Topic > Female Perspective in Othello - 2444

Female Perspective in Othello In William Shakespeare's tragic drama Othello, the male characters far outnumber the female ones. This may tend to cause the female point of view to be changed. Let's not let this happen – considering the same in this essay. In the essay “Wit and Witchcraft: an Approach to Othello” Robert B. Heilman discusses the involvement of Emilia, Iago's wife, in the play: Emilia's taking the handkerchief helps advance the action by contributing to Othello's deception from part of Iago, but is also relevant to his character and to Shakespeare's conception of the modes of marital devotion and marital relationship (not to mention his relationships contrast with the actions of Desdemona and Bianca and of Emilia herself later). (330)It was Emilia's gift of the decorated handkerchief to her husband that framed Desdemona for the murder. Helen Gardner in “Othello: A Tragedy of Beauty and Fortune” talks about Emilia's view on things: Emilia's silence while her mistress lived is fully explainable in terms of character. She shares with her husband the trick of generalizing and is used to domestic scenes. Jealous people, you know, are never jealous for the cause, but jealous because they are jealous.
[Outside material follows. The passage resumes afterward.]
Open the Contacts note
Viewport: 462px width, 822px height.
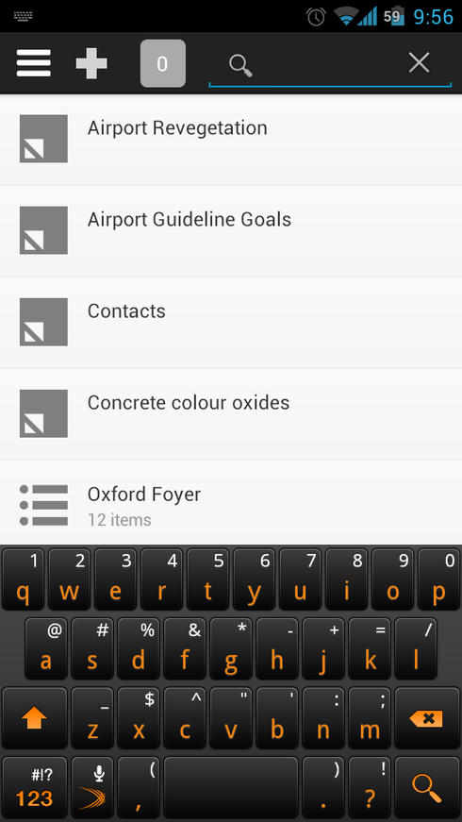(x=231, y=323)
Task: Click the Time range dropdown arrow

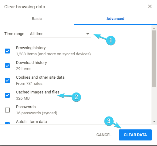Action: (88, 34)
If it wasn't the handkerchief it would be something else. Why disobey your husband and risk his fury? It wouldn't do any good. This is how men are. But the dead Desdemona sweeps away all these generalities and all caution. At this sight, Emilia, although "the world is a huge thing", discovers that there is something she will not do about it. With his heroic contempt for death he provides the only "proof" of Desdemona's innocence: the testimony of faith. Because falsehood can be proven, innocence can only be believed. Faith, not evidence, generates faith. (145)At the beginning of the play, only the male perspective is given: Iago convinces Desdemona's rejected suitor, Roderigo, to accompany him to the home of Brabantio, Desdemona's father, in the middle of the night. Once there the two wake up the senator by shouting loudly about his daughter's escape with Othello. In response to the noise and Iago's vulgar descriptions of Desdemona's involvement with the general, Brabantio gets out of bed. With Roderigo's help, he assembles a search party to go find Desdemona and bring her home.